> **PROBLEM STATEMENT**: Omit the images. Restate all of the records word for word.

※

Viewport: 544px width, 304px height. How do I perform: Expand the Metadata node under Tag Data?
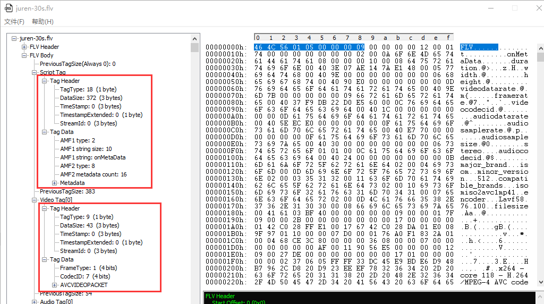(55, 183)
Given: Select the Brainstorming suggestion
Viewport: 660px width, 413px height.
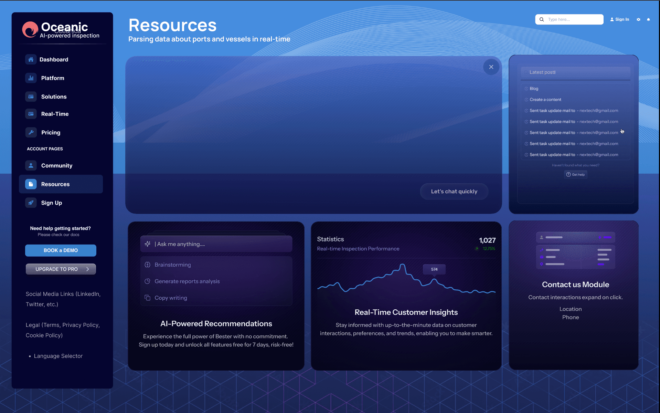Looking at the screenshot, I should pyautogui.click(x=173, y=265).
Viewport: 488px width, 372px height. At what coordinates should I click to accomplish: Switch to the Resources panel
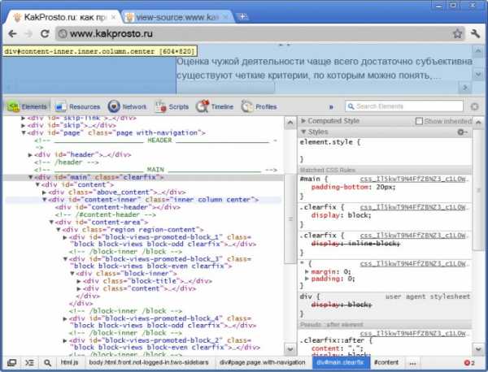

※

> **REPLY**:
Viewport: 544px width, 304px height. How do I perform: Expand the Metadata node under Tag Data?
(55, 183)
Given: Select the Brainstorming suggestion
Viewport: 660px width, 413px height.
Looking at the screenshot, I should pyautogui.click(x=173, y=265).
Viewport: 488px width, 372px height. At what coordinates should I click to accomplish: Switch to the Resources panel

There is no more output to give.